Le fait est que l’AAVE, lorsqu’il est utilisé par des Afro-Américains, est souvent lié à des aspects « indésirables » de la société tels que la pauvreté, la drogue, la violence et les gangs. Mais lorsque des entreprises ou des Blancs l’utilisent, ils exploitent son potentiel « cool » à leur profit, sans rien rendre à la communauté qui l’a créé.
La fusion des dialectes est un processus naturel
Et pourtant, la langue reflète toujours le mélange des groupes sociaux, et ce n’est pas la première fois qu’une communauté marginalisée voit son dialecte fusionner avec le langage courant. Le yiddish en est un parfait exemple, avec des termes comme « schmooze », « chutzpah » et « keeping schtum » qui sont passés dans l’usage courant. C’est même arrivé à une autre langue par le passé, une langue gay : comme elles ont été utilisées publiquement dans l’émission de radio Round The Horne, de nombreuses expressions de Polari telles que « naff » ont été absorbées par l’argot britannique moderne, et leur origine comme langage secret gay est passée à la trappe. (Naff, qui signifie aujourd’hui « vulgaire », était à l’origine un acronyme pour « not available for fucking », soit « pas disponible pour baiser »).
La fusion de dialectes peut, en fait, être avantageuse pour les groupes marginalisés. Le sociolecte britannique Polari a donné les mots « butch » et « camp », termes qui ont été absorbés par le lexique queer international. En excluant l’argot de l’usage courant, on peut ainsi nuire à ceux qu’on veut protéger, sans le vouloir. Et puis, ne l’oublions pas, le Polari lui-même était une fusionde termes vernaculaires provenant d’autres groupes marginalisés.
Toutefois, l’argot n’est qu’un point de départ. L’appropriation culturelle se produit parce que les personnes qui ont le pouvoir veulent transformer en marchandises les groupes qu’elles ont rejetés. En démarquant les gens, le groupe dominant fait aussi paraître les marginaux comme différents, et donc désirables. Ils veulent donc leur ressembler, en utilisant leur argot pour paraître cool et en envahissant leurs espaces, mais l’homophobie et le racisme institutionnalisés demeurent.
Du risque de faire mal faire
Dans un monde idéal, la fusion des groupes sociaux et des cultures entraînerait naturellement la fusion des dialectes. Le problème, comme toujours, c’est l’oppression. Les personnes noires et les personnes LGBT sont marginalisées : leurs cultures ne sont pas perçues comme professionnelles, elles vivent souvent sous le seuil de pauvreté, sont la cible de poursuites judiciaires. Oui, ce ne sont que des mots. Mais tant que des personnes seront opprimées en raison de leur appartenance à certains groupes, l’utilisation de leur jargon par des personnes qui détiennent une forme de pouvoir (les Blancs, les riches, les entreprises) aura toujours un arrière-goût amer.

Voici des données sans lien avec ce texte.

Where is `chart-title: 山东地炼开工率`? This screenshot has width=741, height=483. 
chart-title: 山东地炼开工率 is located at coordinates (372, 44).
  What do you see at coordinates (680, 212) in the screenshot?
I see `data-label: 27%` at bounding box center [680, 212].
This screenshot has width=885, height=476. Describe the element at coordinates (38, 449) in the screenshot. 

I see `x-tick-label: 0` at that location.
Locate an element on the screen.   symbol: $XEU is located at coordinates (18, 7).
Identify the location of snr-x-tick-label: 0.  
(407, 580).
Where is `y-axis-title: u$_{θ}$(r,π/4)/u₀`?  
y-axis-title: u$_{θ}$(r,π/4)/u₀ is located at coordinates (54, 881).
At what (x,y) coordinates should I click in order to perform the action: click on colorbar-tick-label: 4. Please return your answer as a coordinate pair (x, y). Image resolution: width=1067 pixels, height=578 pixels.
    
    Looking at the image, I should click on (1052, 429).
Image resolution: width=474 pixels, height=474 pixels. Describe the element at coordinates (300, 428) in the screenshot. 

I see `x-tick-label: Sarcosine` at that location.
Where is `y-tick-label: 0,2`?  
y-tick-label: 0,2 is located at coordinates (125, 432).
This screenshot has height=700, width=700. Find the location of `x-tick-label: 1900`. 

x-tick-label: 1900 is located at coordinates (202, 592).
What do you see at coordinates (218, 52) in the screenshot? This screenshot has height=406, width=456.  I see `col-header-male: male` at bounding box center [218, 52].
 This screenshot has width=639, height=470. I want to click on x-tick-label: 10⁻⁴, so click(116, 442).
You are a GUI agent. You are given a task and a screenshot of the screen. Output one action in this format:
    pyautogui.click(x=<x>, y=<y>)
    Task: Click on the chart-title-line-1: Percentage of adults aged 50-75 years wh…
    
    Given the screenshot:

Il n’est pas facile de répondre à la question de savoir si l’usage de l’AAVE ou de l’argot LGBT est éthique. La limite entre la fusion linguistique naturelle et l’appropriation culturelle est mince, et marquée par l’oppression systémique. Le seul conseil que je puisse vous donner est de faire preuve de prudence, et si des personnes vous disent que vous avez dépassé cette limite, écoutez-les… et prenez le temps de réfléchir.